2°/ que l'article L. 441-3 in fine du code de la construction et de l'habitation, dans sa rédaction issue de la loi du 23 novembre 2018, prévoyant qu'il n'est pas applicable aux locataires ayant refusé de conclure un nouveau bail en application de l'article L. 353-7 du même code, présente un caractère interprétatif, en ce qu'il restaure l'option du titulaire d'un bail d'habitation repris par un organisme d'habitation à loyer modéré, entre le maintien de la soumission de son bail au régime de la loi du 6 juillet 1989, exclusif du paiement d'un supplément de loyer de solidarité, et la soumission du bail au régime du bail conventionné, impliquant un tel paiement (concomitamment aux avantages de ce régime), option que la jurisprudence de la Cour de cassation avait paralysée ; qu'en refusant de faire application de la disposition nouvelle, au prétexte de la non-rétroactivité de la loi nouvelle, la cour d'appel, qui a méconnu son caractère interprétatif, a violé l'article L. 441-3 in fine du code de la construction et de l'habitation, ensemble l'article 2 du code civil. »

Réponse de la Cour

6. D'une part, la loi nouvelle, ne disposant que pour l'avenir, ne peut modifier les effets légaux d'une situation juridique définitivement réalisée lors de son entrée en vigueur.

7. D'autre part, les nouvelles dispositions de l'article L. 441-3 du code de la construction et de l'habitation, issues de la loi du 23 novembre 2018, combinées avec celles de l'article L. 353-16 du même code, ont pour objet d'instaurer, au profit des locataires titulaires d'un bail en cours de validité lors de la signature d'une convention avec l'Etat par un organisme d'habitations à loyer modéré, une option leur permettant soit de conserver leur ancien bail soit de conclure un nouveau bail conforme aux stipulations de la convention.

8. Il résulte des termes de la loi du 23 novembre 2018 et des travaux parlementaires que cette disposition est dépourvue de caractère interprétatif justifiant une application rétroactive.

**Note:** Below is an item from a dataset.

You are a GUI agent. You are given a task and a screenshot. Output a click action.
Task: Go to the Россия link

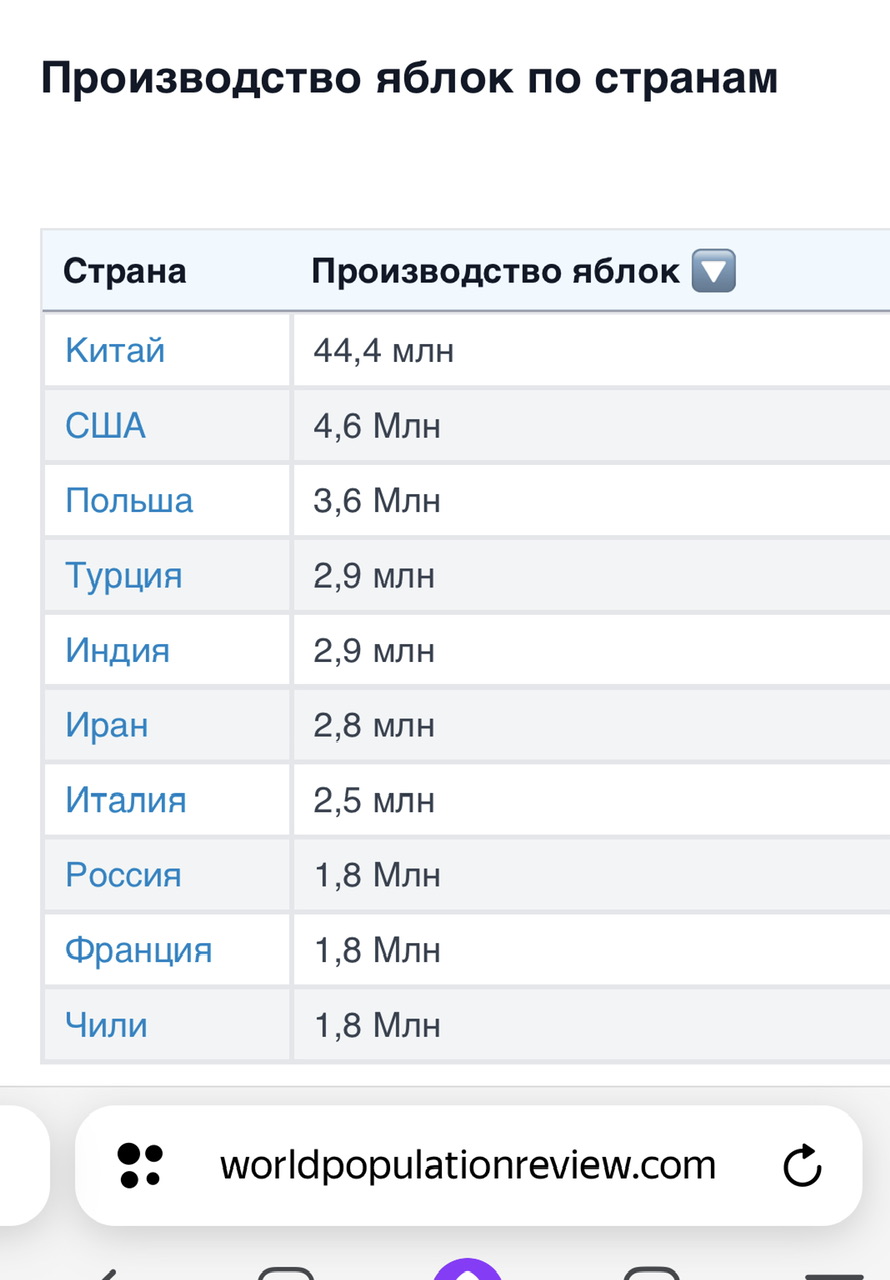(124, 875)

9. La cour d'appel a exactement retenu que les dispositions des articles L. 353-16 et L. 441-3 du code de la construction et de l'habitation, dans leur rédaction antérieure à celle issue de la loi du 23 novembre 2018, lesquelles dérogeaient à celles de l'article L. 353-7 du même code, s'appliquaient au logement occupé par M. et Mme [R] dès la signature de la convention du 6 juin 2014, de sorte que la société Vilogia n'était pas tenue de leur proposer un nouveau bail.

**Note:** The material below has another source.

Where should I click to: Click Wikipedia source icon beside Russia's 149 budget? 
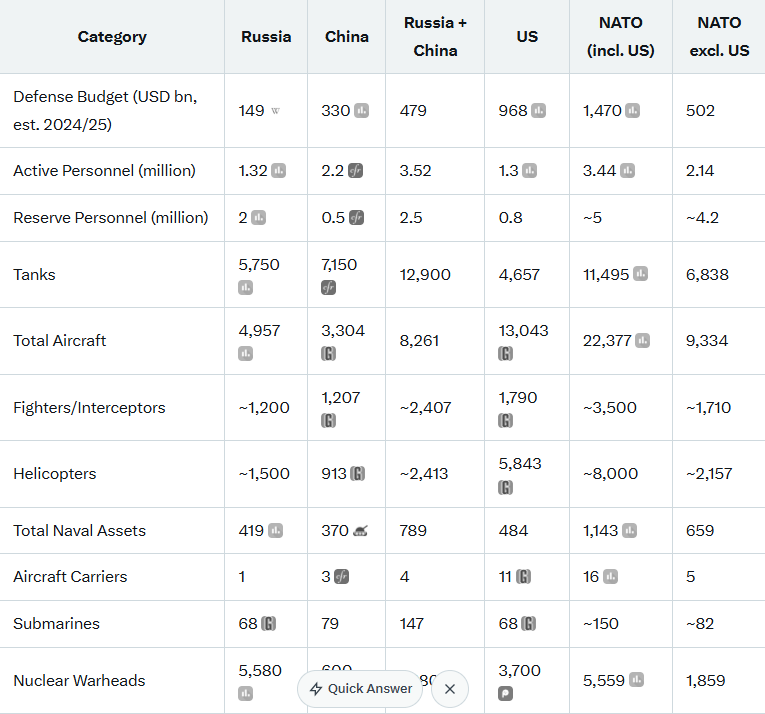pos(276,111)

10. Elle a déduit, à bon droit, de ces motifs, dont il résultait que les effets légaux de cette convention étaient définitivement acquis lors de l'entrée en vigueur de la loi du 23 novembre 2018, que la société Vilogia avait pu valablement notifier dès 2015 un supplément de loyer de solidarité à M. et Mme [R].

11. Le moyen n'est donc pas fondé.

PAR CES MOTIFS, la Cour :

REJETTE le pourvoi.

- Président : M. Chauvin - Rapporteur : Mme Schmitt - Avocat général : Mme Guilguet-Pauthe - Avocat(s) : SCP Rousseau et Tapie ; SCP Baraduc, Duhamel et Rameix -

Textes visés :

Articles L. 441-3 et L 353-16 du code de la construction et de l'habitation.